— START OF Entries shown —

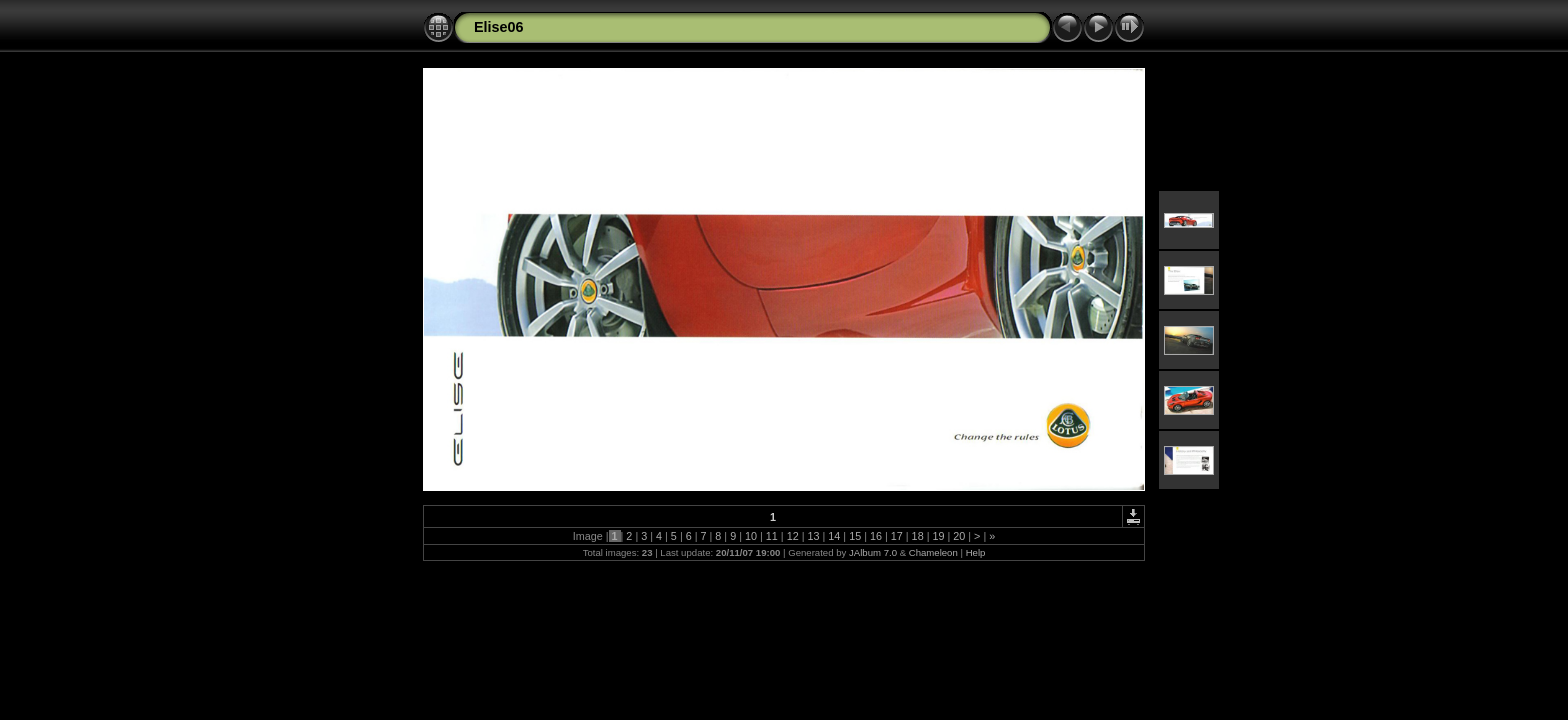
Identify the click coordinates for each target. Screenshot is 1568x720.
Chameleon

— END OF Entries shown —
— START OF Entries shown —

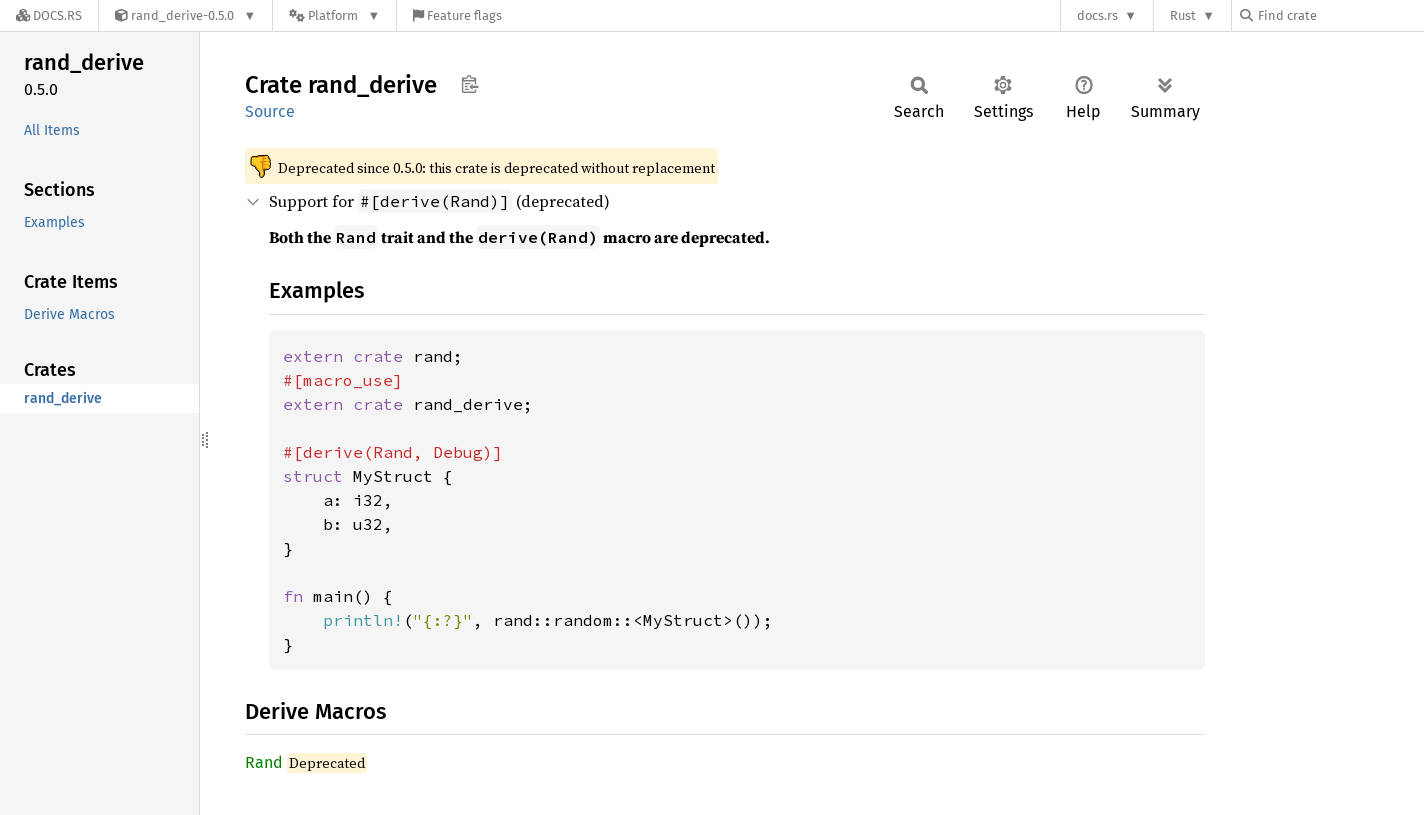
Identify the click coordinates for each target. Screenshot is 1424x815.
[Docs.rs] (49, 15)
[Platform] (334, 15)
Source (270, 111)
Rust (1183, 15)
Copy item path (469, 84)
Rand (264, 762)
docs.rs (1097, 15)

— END OF Entries shown —

Exercise aim = Gather every line of the material above that contains the string "click", treating uppercase and lowercase letters as distinct, and copy each such line in full.

Result below =
Identify the click coordinates for each target. Screenshot is 1568x720.
Identify the click coordinates for each target. Screenshot is 1424x815.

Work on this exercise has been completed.